The problem ->
Search the data for the string "with" and extract every line where it appears.

** Opening Task input block **

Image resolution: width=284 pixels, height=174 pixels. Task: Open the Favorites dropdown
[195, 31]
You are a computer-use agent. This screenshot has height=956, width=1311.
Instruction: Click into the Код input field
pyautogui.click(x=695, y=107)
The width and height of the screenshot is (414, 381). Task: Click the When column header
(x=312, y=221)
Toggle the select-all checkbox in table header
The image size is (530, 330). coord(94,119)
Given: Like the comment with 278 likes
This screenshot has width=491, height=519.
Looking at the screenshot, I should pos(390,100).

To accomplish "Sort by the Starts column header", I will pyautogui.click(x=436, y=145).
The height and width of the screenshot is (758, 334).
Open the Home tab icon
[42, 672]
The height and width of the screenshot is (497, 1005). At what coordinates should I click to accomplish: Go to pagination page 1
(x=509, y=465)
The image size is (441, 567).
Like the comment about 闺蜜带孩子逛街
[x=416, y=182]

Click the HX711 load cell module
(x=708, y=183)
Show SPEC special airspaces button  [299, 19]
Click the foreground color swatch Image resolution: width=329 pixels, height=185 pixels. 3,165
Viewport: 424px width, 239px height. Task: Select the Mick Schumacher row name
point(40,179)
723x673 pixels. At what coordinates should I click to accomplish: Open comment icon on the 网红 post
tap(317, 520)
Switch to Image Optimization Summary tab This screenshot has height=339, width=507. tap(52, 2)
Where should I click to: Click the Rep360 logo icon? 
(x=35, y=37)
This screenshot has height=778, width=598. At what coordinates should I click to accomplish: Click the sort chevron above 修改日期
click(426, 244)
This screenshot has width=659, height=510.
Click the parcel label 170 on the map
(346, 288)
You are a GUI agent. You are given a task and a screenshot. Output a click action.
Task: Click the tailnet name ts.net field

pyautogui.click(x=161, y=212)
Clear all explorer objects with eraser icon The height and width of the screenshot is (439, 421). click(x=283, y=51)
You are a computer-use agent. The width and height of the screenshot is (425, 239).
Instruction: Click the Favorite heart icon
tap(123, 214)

** Closing Task input block **

Solution to this problem ->
Given: Like the comment with 278 likes
Clear all explorer objects with eraser icon The height and width of the screenshot is (439, 421). click(x=283, y=51)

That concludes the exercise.